* _What to produce_:
Could you restate word for word only the lines below from the one holding "You are a GUI" to the one holding "Instruction: Expand the", inclusive, and leave out the pictures?

* _Extracted entries_:
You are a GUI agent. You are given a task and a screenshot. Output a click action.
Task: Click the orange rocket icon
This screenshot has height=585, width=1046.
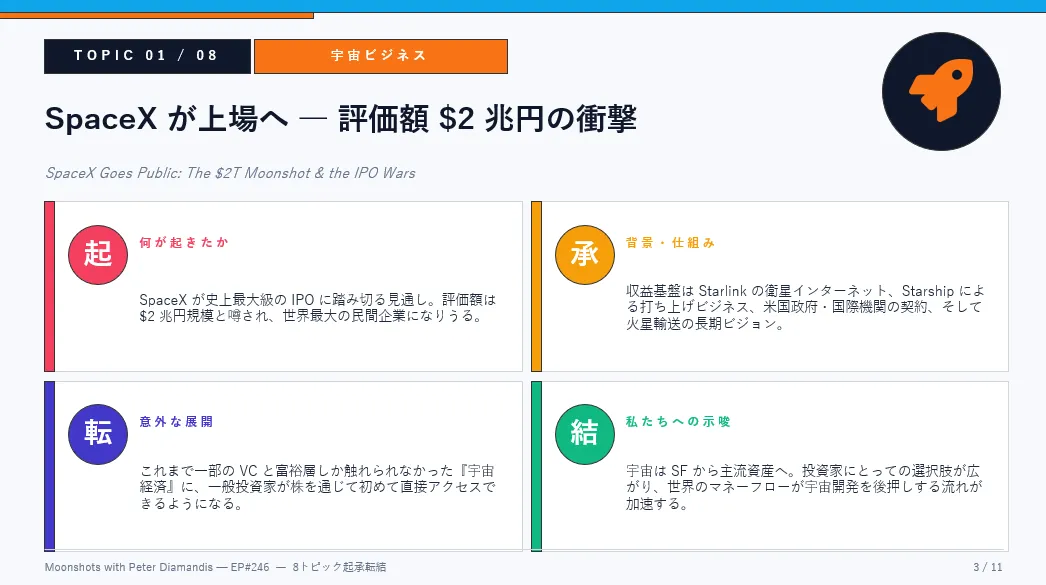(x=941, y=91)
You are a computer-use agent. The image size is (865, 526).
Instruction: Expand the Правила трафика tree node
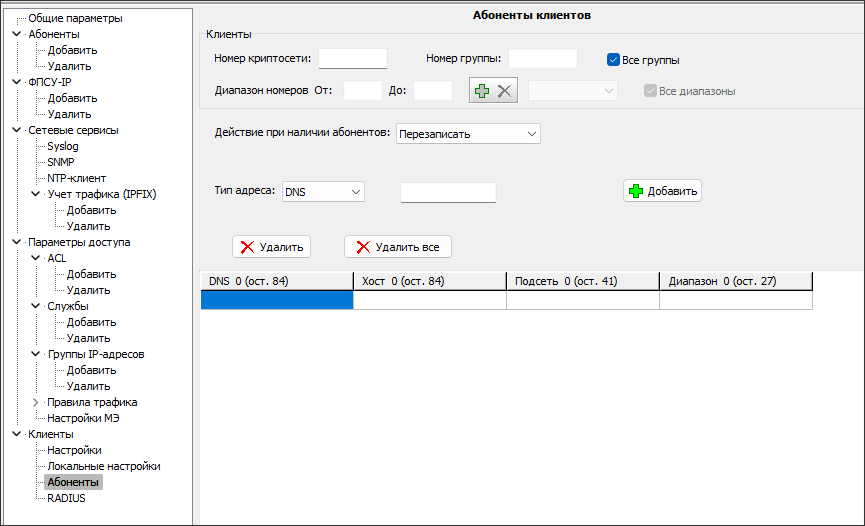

...

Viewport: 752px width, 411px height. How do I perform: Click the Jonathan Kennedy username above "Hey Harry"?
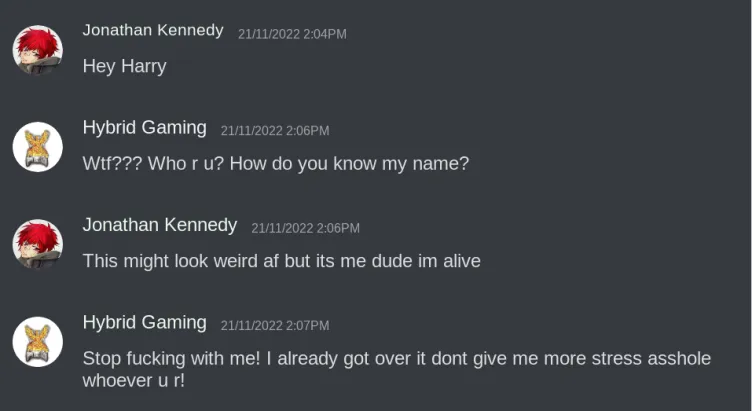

--

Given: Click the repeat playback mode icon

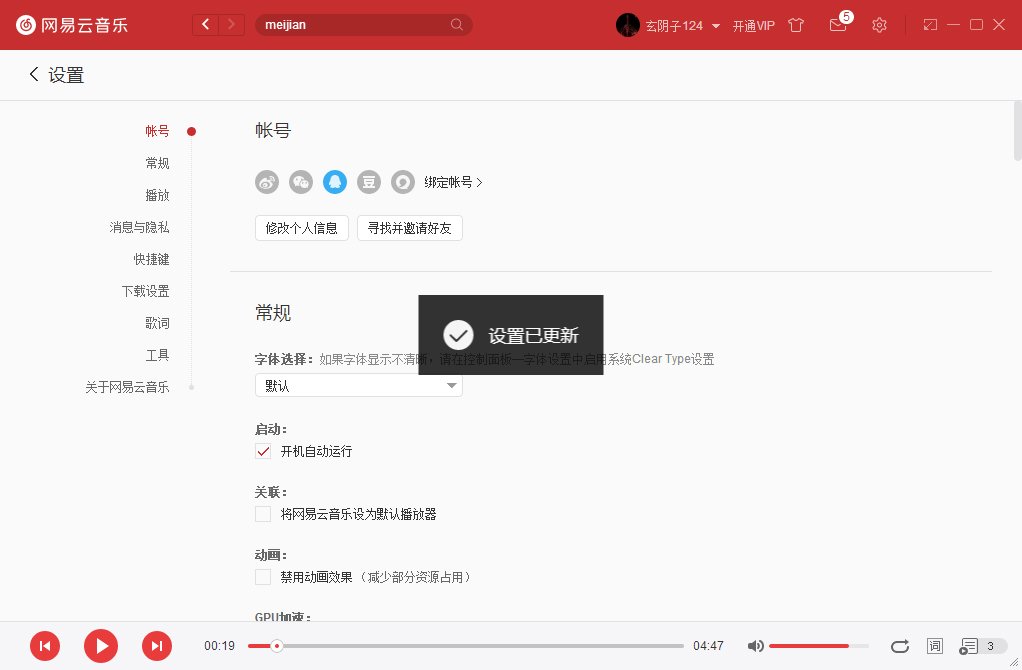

* _Result of the exercise_:
You are a GUI agent. You are given a task and a screenshot. Output a click action.
Task: Click the orange rocket icon
This screenshot has height=585, width=1046.
(x=941, y=91)
You are a computer-use agent. The image size is (865, 526).
Instruction: Expand the Правила трафика tree node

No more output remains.